Frame 5: Timely borescope inspection prevents turbine damage
It wouldn’t be difficult to convince yourself that a robust MS5001P gas turbine (GT) averaging two fired starts per month and 40 fired hours per year over its 30-year lifetime doesn’t require much—if any— attention by the maintenance staff. However, that would be an inappropriate decision.
Gabe Fleck, an electrical engineer with Associated Electric Cooperative Inc (AECI), Springfield, Mo, who is responsible for long-term maintenance of the utility’s peaking GTs, offers the following case history illustrating just how important it is to inspect your generating assets regularly—no matter how often or how long they run.
Fleck, perhaps best known in the industry for his work as chairman of the 501D5/D5A Users, shared this recent experience with the editors of the COMBINED CYCLE Journal over lunch at his group’s 2006 annual meeting in Memphis. AECI and Fleck are proactive in sharing information with other owner/operators and there’s no better forum for accomplishing that than at a user’s group meeting.

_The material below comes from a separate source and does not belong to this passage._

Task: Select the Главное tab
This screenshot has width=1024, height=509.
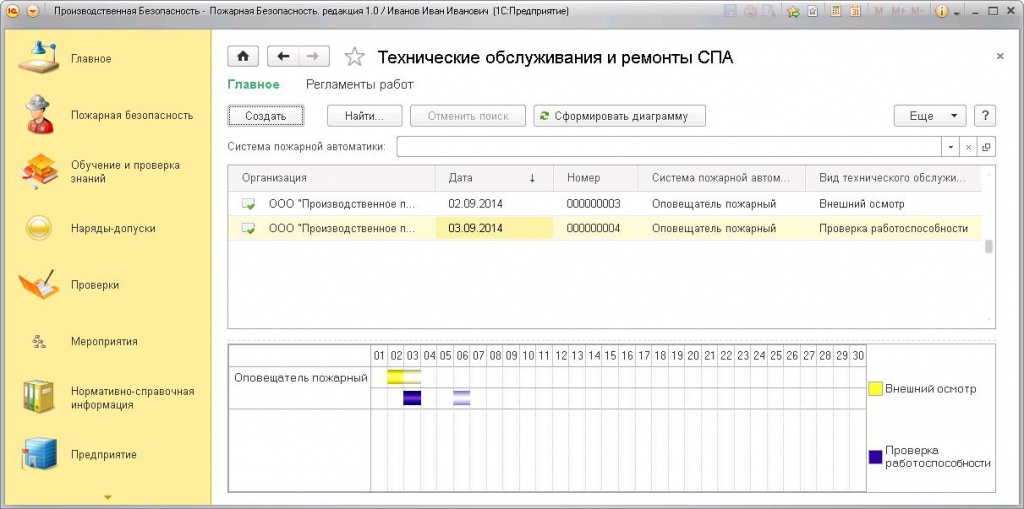Action: click(x=253, y=85)

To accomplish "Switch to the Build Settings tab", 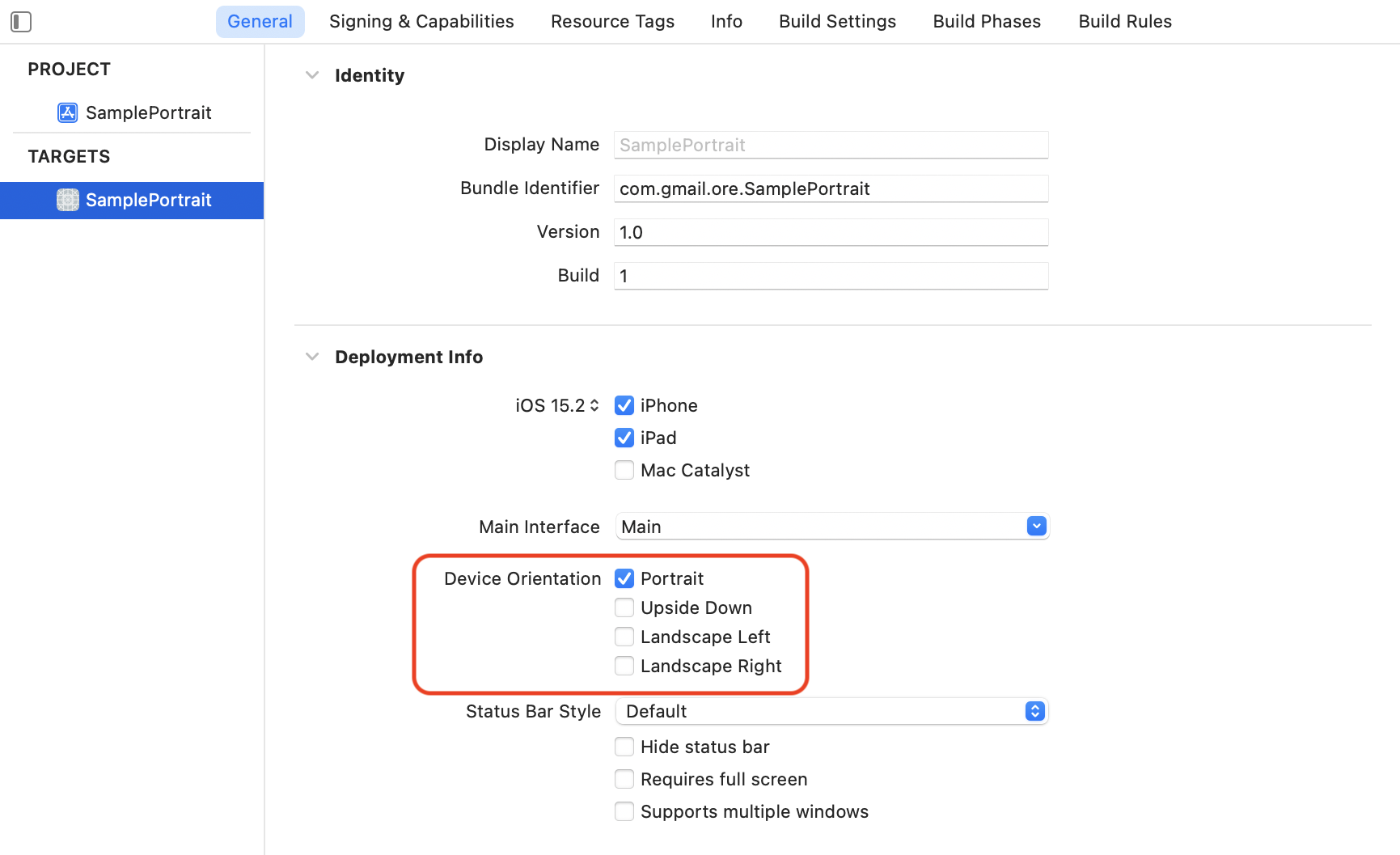I will (837, 21).
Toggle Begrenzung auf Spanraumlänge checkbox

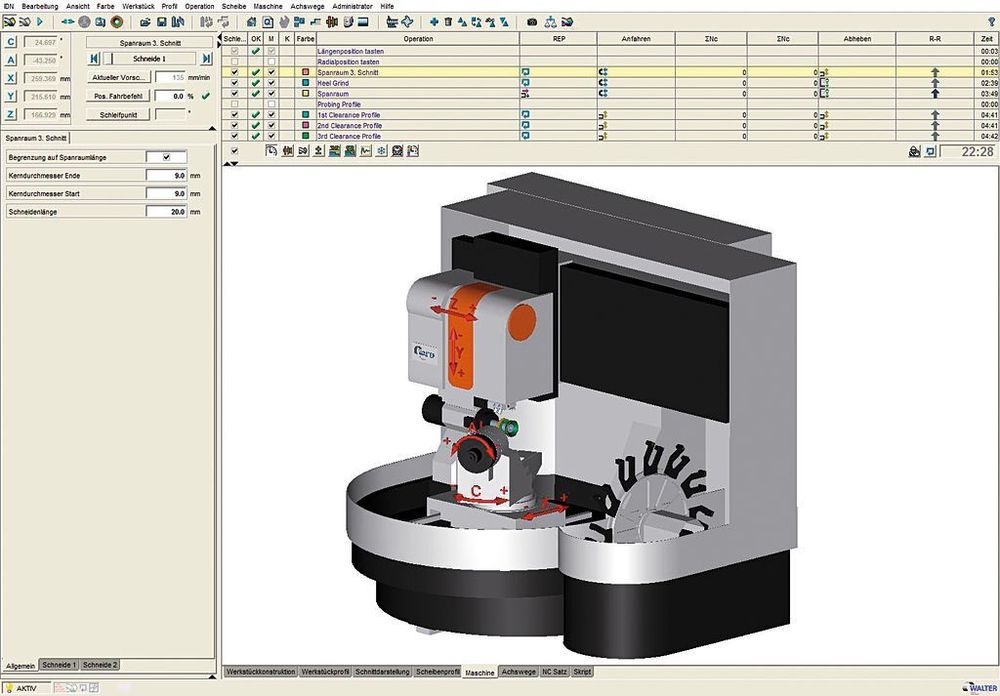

AECI has two oil-fired peakers at its unmanned Unionville GT Power Plant in rural Missouri, where pipeline gas is not available (Fig 1). They were installed in spring 1976 for the primary purpose of maintaining voltage stability in an area served by one transmission line. In fact, it has been more than five years since these units were started with the express purpose of supplying kilowatthours to the system.
The site is checked frequently by personnel from the company’s coal-fired Thomas Hill Energy Center— located about 100 miles away— which has operational responsibility for the GTs. Until recently, one service provided by Hill technicians was conducting monthly reliability tests of the units. Simple arithmetic reveals that about half of the starts were for those hour-long reliability tests.
Inspection prep, results
Borescoping of the units typically is done on a three-year cycle, most recently in September 2005. Fleck developed the specification for the last inspection, won in competitive bidding by Floridabased Advanced Turbine Support Inc (www.borescopeinspections. com). Several borescope inspection ports are provided on the Frame 5—two on each side of the engine, one on each of the 10 combustion cans. Utility personnel prepped the engines for the inspection—including removal of the 10 fuel nozzles to facilitate borescope access. At the same time, AECI removed oil check valves and sent both the valves and nozzles offsite for cleaning and inspection.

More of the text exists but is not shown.